The building fictionally known as Nakatomi Plaza, also portrays the fictional building in Speed in which Keanu Reeves and Jeff Daniels have to deal with a bomb on the elevator.  In reality, it is the Fox Plaza Building, the headquarters of 20th Century Fox.  When you watch Terry Bradshaw and friends present Fox NFL Sunday, they are just around the corner from the Fox Plaza Building.  

 

Die Hard has a wonderful cast, including Reginald VelJohnson as Sgt.

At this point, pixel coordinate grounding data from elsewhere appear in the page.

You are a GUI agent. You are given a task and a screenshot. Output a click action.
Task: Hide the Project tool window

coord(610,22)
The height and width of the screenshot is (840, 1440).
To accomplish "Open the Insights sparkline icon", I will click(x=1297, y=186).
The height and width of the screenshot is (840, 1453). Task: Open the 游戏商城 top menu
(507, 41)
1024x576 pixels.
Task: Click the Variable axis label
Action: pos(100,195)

Al Powell, Paul Gleason as Detective Dwayne T. Robinson, William Atherton as Thornburg, Alexander Godunov as Karl, Hart Bochner as Ellis, Clarence Gilyard Jr. as Theo, and De’voreaux White as Argyle.  Suffice it to say, there is plenty of action, a great storyline, and humorous dialogue.  Not to mention a few people falling out of the building along the way.  The whole magnificent film takes place on Christmas Eve and culminates with Let It Snow by Vaughn Monroe being played in the end credits.  

 

This to me always an action movie, plain and simple, that happens to take place on Christmas Eve.  But I never really considered it a Christmas movie.  Die Hard 2 felt more like a Christmas movie to me, just because that one takes place in the middle of a snow storm.  I guess my Midwestern bias finds it difficult to accept anything taking place in sunny and warm locales as truly being Christmasy.  Otherwise, Die Hard 2 was very similar (and similarly awesome) in that it was another movie filled with thieves and terrorists doing what they do on Christmas Eve.  No one I knew had ever seriously thought of it as a Christmas movie.

 

Once Die Hard was released on VHS the following year, my mom suggested that we rent it as a Christmas movie.  To me, it was a really funny idea.  Christmas movies were Miracle on 34th Street, It’s A Wonderful Life, Home Alone, things like that.  I thought it was a brilliant and original idea that my mom had, to make Die Hard our family “Christmas” movie.  When I mentioned it to my friends at school, they too thought it was preposterously funny and original.

 

Many years later, I would occasionally hear Die Hard referenced as a Christmas movie, and my friends would always say something like, “oh look, they got that from your mom”, or “they are stealing your mom’s idea”.  It would probably not be until maybe 20 years after its release that I started seriously hearing about Die Hard being referenced as a Christmas movie.  To me it just isn’t, it’s an action movie that happens to take place at Christmas, which honestly is not that hugely important of a plot point in the film.  But maybe I’m wrong, because the momentum seems to be on the side of my mom’s idea of “let’s watch Die Hard every Christmas”.  I guess she was right all along.  Her idea conquered the pop culture zeitgeist.  

 

If Die Hard can bring families together every Christmas, then I guess it really is a Christmas movie.  Merry Christmas, mom. I love you.  Your love of Die Hard has conquered the world.  And a Yippie, ki yay to everyone this holiday season!